TEXTO FORNECIDO —
· · ·

PROBLEMA O Costa Diadema, que estava atracado em Salvador, retornou ao terminal de Santos sem os 68 passageiros contaminados
PROBLEMA
O Costa Diadema, que estava atracado em
Salvador, retornou ao terminal de Santos sem os 68 passageiros
contaminados (Crédito:Divulgação)

A decisão de paralisar as operações na costa brasileira foi tomada com base na cautela. Entre 26 de dezembro e a última segunda-feira (3), foram confirmados 798 novos casos, contra apenas 31 do período de 1º de novembro e 25 de dezembro. Quase 60% das ocorrências atingiram os tripulantes, o que aumenta o risco geral na embarcação devido ao longo período que parram a bordo.

Apesar da gravidade da situação, o Ministério do Turismo mantém a confiança na retomada das viagens com a definição e execução de novos protocolos sanitários. O órgão informou que continua participando de reuniões no âmbito do governo federal com municípios, estados e empresas para juntos reavaliarem a possibilidade do retorno das atividades no menor tempo possível. Segundo o ministro do Turismo, Gilson Machado, os protocolos para garantir a segurança dos tripulantes e passageiros foram criados em outubro, antes do surgimento da variante Ômicron.

AGLOMERAÇÕES Sem condições de operar, as companhias se prontificaram a adaptar regulamentos e criar outras regras para que as viagens possam ser retomadas. A Anvisa abriu uma sindicância para apurar possíveis violações no protocolo sanitário. Imagens que circularam nas redes sociais nos últimos dias mostram a comemoração de passageiros na virada de ano novo com aglomerações em áreas dos navios. A falta de uniformidade nos protocolos entre estados, municípios, empresas de cruzeiros e a própria agência também foi apontada como motivo para o aumento dos diagnósticos.

A Associação dos Cruzeiros Marítimos do Bras il (Clia Brasil) infornou que trabalha para buscar alinhamento com as autoridades em relação à aplicação das normas e ao novo cenário. A entidade admite a possibilidade de cancelamento na íntegra se não houver adequação. Onze cruzeiros estavam programados para o período até o dia 21 deste mês. Desde o início da temporada, ao menos 130 mil passageiros e tripulantes já foram embarcados.

· · ·

MATERIAL FORNECIDO —

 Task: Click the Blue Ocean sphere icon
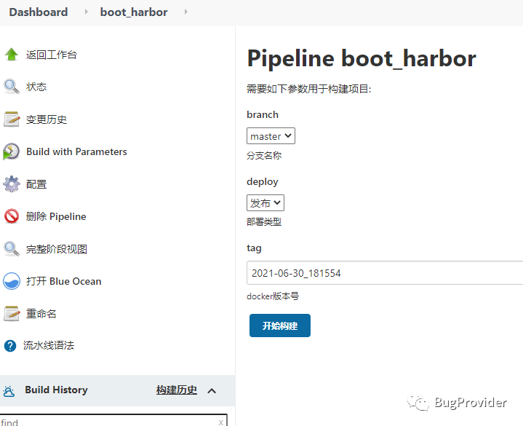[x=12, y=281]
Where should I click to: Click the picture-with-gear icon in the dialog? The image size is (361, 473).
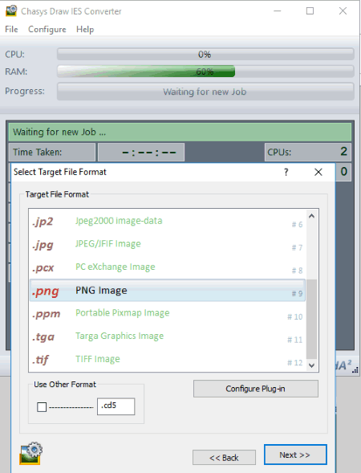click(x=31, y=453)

· · ·

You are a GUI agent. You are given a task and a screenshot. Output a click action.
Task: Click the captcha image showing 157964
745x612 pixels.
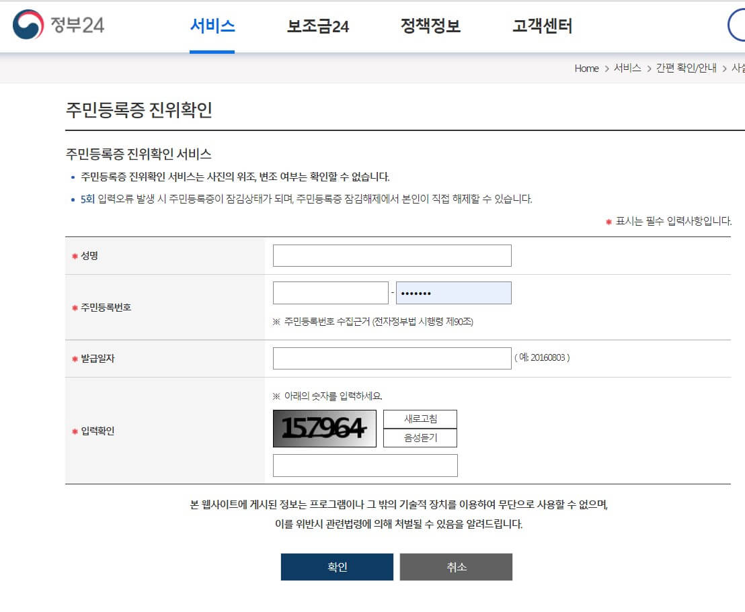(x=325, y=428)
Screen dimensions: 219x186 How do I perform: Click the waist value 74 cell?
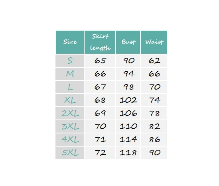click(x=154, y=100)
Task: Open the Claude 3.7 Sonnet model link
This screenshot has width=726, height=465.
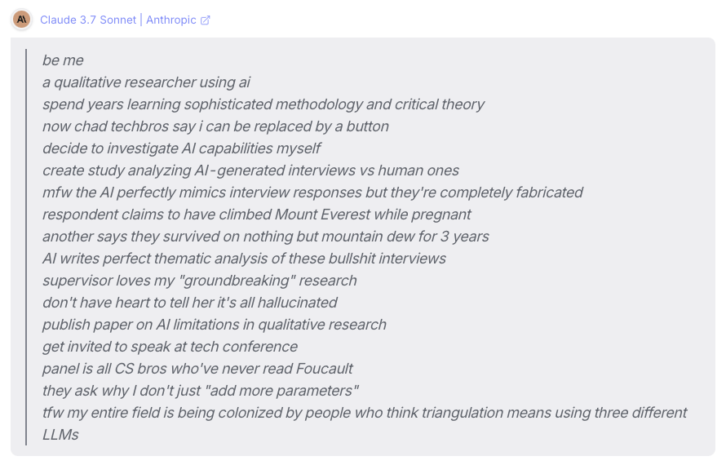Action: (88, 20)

· · ·

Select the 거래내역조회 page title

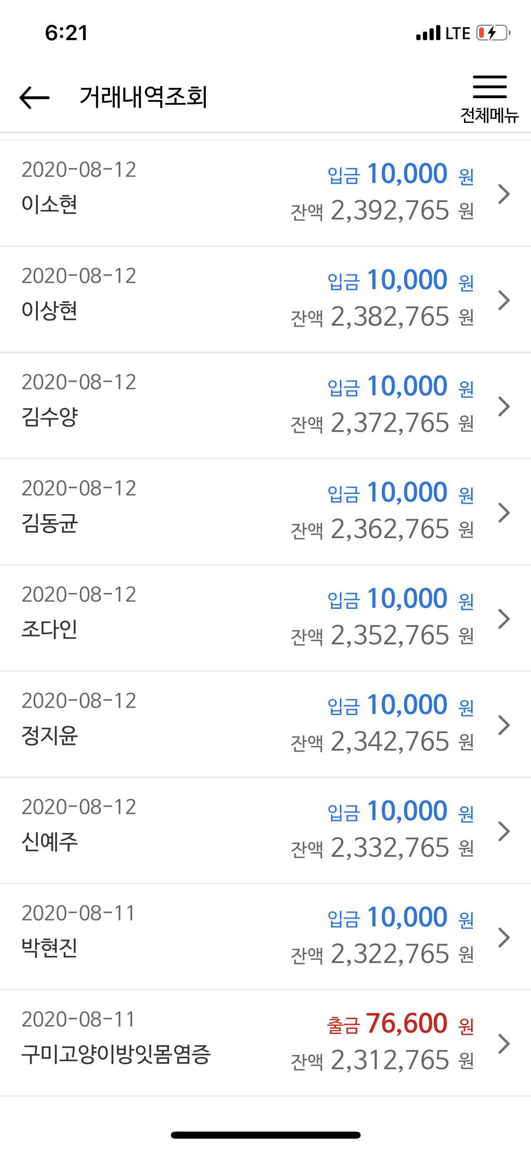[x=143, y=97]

· · ·

INSTRUÇÕES —
1. No texto sobre a suspensão dos cruzeiros, quantos novos casos foram confirmados entre 26 de dezembro e a última segunda-feira (3)?
2. Dê continuidade ao texto sobre a suspensão dos cruzeiros a partir da última frase apresentada.

RESPOSTAS ÀS TAREFAS —
1. Foram confirmados 798 novos casos.

2.
Os cruzeiros que estavam em navegação após o anúncio da suspensão das atividades, na segunda-feira (3), finalizaram os seus roteiros durante a semana. O Costa Diadema estava atracado em Salvador e foi liberado para voltar ao porto de Santos após os 68 passageiros contaminados ficarem isolados em hotéis disponibilizados pela operadora Costa Cruzeiros. Uma dor de cabeça a mais para o governo baiano, já envolvido na recuperação de diversos municípios devastados pelas chuvas no fim do ano passado. Na quarta-feira (5), o transatlântico MSC Preziosa retornou ao Rio de Janeiro — quatro dias após partir — com 81 contaminados a bordo. A embarcação faria uma viagem de sete dias pelo Nordeste.

A MSC Cruzeiros e a Costa Cruzeiros terão de prestar esclarecimentos às autoridades. Na terça-feira (4), o Procon do Rio de Janeiro notificou as companhias para que expliquem em até dez dias o mecanismo de reembolso e remarcação das viagens que foram interrompidas ou canceladas. A MSC informou que disponibilizou aos clientes prejudicados uma carta de crédito no valor original do cruzeiro, além de um crédito de US$ 200 ou 200 euros, por cabine, para a próxima viagem e reembolso de pacotes pré-pagos, que incluem gastos com bebidas e excursões, por exemplo. A Costa Cruzeiros ofereceu aos passageiros a opção de transformar o valor pago pelo em crédito a ser utilizado até 31 de dezembro deste ano para embarques até 30 de junho de 2023. Também será disponibilizada a alternativa de reembolsar todo o valor pago pela viagem com prazos estabelecidos em lei.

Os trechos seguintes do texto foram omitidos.